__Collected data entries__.
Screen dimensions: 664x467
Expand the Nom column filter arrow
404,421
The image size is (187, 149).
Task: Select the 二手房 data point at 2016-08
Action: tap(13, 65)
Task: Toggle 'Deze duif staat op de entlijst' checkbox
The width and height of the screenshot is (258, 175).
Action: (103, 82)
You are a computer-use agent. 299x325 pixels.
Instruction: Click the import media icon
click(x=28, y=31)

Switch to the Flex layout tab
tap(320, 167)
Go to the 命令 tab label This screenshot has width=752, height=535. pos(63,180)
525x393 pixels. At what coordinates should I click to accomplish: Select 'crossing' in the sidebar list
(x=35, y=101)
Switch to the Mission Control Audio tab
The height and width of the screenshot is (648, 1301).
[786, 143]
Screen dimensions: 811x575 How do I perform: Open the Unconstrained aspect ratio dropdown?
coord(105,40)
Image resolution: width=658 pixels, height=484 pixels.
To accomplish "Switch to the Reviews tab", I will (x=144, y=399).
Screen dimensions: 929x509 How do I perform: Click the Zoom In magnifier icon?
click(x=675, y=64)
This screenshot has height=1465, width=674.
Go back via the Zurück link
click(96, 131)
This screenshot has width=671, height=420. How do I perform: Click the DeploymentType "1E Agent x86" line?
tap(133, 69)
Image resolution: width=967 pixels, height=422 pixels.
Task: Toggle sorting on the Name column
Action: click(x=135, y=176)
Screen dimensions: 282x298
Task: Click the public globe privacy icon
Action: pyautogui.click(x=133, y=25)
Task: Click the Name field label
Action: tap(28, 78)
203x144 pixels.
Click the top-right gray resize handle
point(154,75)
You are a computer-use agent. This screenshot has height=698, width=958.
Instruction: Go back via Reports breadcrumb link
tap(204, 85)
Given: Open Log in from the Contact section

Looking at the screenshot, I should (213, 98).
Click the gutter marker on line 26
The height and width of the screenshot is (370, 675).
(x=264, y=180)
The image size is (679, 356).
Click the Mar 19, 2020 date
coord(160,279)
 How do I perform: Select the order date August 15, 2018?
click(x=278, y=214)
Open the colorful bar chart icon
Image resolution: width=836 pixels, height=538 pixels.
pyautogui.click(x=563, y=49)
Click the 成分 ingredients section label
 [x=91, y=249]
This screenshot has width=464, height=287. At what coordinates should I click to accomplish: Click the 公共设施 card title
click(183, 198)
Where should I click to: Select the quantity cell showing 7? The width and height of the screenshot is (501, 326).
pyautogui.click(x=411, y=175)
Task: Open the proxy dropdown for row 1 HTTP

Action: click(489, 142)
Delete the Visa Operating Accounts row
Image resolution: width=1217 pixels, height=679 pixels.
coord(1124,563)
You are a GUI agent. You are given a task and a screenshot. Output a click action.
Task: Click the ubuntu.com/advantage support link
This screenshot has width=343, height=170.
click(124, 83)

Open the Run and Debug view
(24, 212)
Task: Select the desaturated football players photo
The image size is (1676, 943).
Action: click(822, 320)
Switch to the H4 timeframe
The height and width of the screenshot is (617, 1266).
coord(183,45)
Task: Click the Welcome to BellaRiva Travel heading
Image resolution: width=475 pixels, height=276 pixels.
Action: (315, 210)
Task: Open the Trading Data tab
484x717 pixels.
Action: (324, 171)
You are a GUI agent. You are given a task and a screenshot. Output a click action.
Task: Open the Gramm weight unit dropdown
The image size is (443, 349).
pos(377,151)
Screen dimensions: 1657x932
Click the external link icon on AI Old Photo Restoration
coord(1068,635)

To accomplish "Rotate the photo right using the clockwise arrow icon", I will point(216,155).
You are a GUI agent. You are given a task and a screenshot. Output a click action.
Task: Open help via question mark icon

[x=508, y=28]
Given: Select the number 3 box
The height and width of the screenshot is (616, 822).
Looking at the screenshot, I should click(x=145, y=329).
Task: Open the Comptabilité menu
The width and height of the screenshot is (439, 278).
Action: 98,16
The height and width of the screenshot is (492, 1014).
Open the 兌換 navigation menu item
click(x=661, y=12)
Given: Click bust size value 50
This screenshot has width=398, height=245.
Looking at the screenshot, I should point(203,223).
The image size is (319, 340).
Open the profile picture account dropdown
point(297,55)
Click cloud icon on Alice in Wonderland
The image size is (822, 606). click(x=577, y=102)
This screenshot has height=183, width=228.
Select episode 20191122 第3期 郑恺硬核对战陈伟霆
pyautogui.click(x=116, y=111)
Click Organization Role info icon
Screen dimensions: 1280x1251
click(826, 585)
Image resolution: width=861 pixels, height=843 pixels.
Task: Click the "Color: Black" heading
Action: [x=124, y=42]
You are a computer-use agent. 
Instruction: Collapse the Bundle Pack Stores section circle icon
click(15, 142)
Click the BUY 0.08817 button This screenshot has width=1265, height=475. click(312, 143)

__What this task involves__. Copy each entry above exactly, leaving nothing out.

__Solution to this task__.
Screen dimensions: 664x467
Expand the Nom column filter arrow
404,421
The image size is (187, 149).
Task: Select the 二手房 data point at 2016-08
Action: tap(13, 65)
Task: Toggle 'Deze duif staat op de entlijst' checkbox
The width and height of the screenshot is (258, 175).
Action: (103, 82)
You are a computer-use agent. 299x325 pixels.
Instruction: Click the import media icon
click(x=28, y=31)

Switch to the Flex layout tab
tap(320, 167)
Go to the 命令 tab label This screenshot has width=752, height=535. pos(63,180)
525x393 pixels. At what coordinates should I click to accomplish: Select 'crossing' in the sidebar list
(x=35, y=101)
Switch to the Mission Control Audio tab
The height and width of the screenshot is (648, 1301).
[786, 143]
Screen dimensions: 811x575 How do I perform: Open the Unconstrained aspect ratio dropdown?
coord(105,40)
Image resolution: width=658 pixels, height=484 pixels.
To accomplish "Switch to the Reviews tab", I will (x=144, y=399).
Screen dimensions: 929x509 How do I perform: Click the Zoom In magnifier icon?
click(x=675, y=64)
This screenshot has height=1465, width=674.
Go back via the Zurück link
click(96, 131)
This screenshot has width=671, height=420. How do I perform: Click the DeploymentType "1E Agent x86" line?
tap(133, 69)
Image resolution: width=967 pixels, height=422 pixels.
Task: Toggle sorting on the Name column
Action: click(x=135, y=176)
Screen dimensions: 282x298
Task: Click the public globe privacy icon
Action: pyautogui.click(x=133, y=25)
Task: Click the Name field label
Action: tap(28, 78)
203x144 pixels.
Click the top-right gray resize handle
point(154,75)
You are a computer-use agent. This screenshot has height=698, width=958.
Instruction: Go back via Reports breadcrumb link
tap(204, 85)
Given: Open Log in from the Contact section

Looking at the screenshot, I should (213, 98).
Click the gutter marker on line 26
The height and width of the screenshot is (370, 675).
(x=264, y=180)
The image size is (679, 356).
Click the Mar 19, 2020 date
coord(160,279)
 How do I perform: Select the order date August 15, 2018?
click(x=278, y=214)
Open the colorful bar chart icon
Image resolution: width=836 pixels, height=538 pixels.
pyautogui.click(x=563, y=49)
Click the 成分 ingredients section label
 [x=91, y=249]
This screenshot has width=464, height=287. At what coordinates should I click to accomplish: Click the 公共设施 card title
click(183, 198)
Where should I click to: Select the quantity cell showing 7? The width and height of the screenshot is (501, 326).
pyautogui.click(x=411, y=175)
Task: Open the proxy dropdown for row 1 HTTP

Action: click(489, 142)
Delete the Visa Operating Accounts row
Image resolution: width=1217 pixels, height=679 pixels.
coord(1124,563)
You are a GUI agent. You are given a task and a screenshot. Output a click action.
Task: Click the ubuntu.com/advantage support link
This screenshot has width=343, height=170.
click(124, 83)

Open the Run and Debug view
(24, 212)
Task: Select the desaturated football players photo
The image size is (1676, 943).
Action: click(822, 320)
Switch to the H4 timeframe
The height and width of the screenshot is (617, 1266).
coord(183,45)
Task: Click the Welcome to BellaRiva Travel heading
Image resolution: width=475 pixels, height=276 pixels.
Action: (315, 210)
Task: Open the Trading Data tab
484x717 pixels.
Action: (324, 171)
You are a GUI agent. You are given a task and a screenshot. Output a click action.
Task: Open the Gramm weight unit dropdown
The image size is (443, 349).
pos(377,151)
Screen dimensions: 1657x932
Click the external link icon on AI Old Photo Restoration
coord(1068,635)

To accomplish "Rotate the photo right using the clockwise arrow icon", I will point(216,155).
You are a GUI agent. You are given a task and a screenshot. Output a click action.
Task: Open help via question mark icon

[x=508, y=28]
Given: Select the number 3 box
The height and width of the screenshot is (616, 822).
Looking at the screenshot, I should click(x=145, y=329).
Task: Open the Comptabilité menu
The width and height of the screenshot is (439, 278).
Action: 98,16
The height and width of the screenshot is (492, 1014).
Open the 兌換 navigation menu item
click(x=661, y=12)
Given: Click bust size value 50
This screenshot has width=398, height=245.
Looking at the screenshot, I should point(203,223).
The image size is (319, 340).
Open the profile picture account dropdown
point(297,55)
Click cloud icon on Alice in Wonderland
The image size is (822, 606). click(x=577, y=102)
This screenshot has height=183, width=228.
Select episode 20191122 第3期 郑恺硬核对战陈伟霆
pyautogui.click(x=116, y=111)
Click Organization Role info icon
Screen dimensions: 1280x1251
click(826, 585)
Image resolution: width=861 pixels, height=843 pixels.
Task: Click the "Color: Black" heading
Action: [x=124, y=42]
You are a computer-use agent. 
Instruction: Collapse the Bundle Pack Stores section circle icon
click(15, 142)
Click the BUY 0.08817 button This screenshot has width=1265, height=475. click(312, 143)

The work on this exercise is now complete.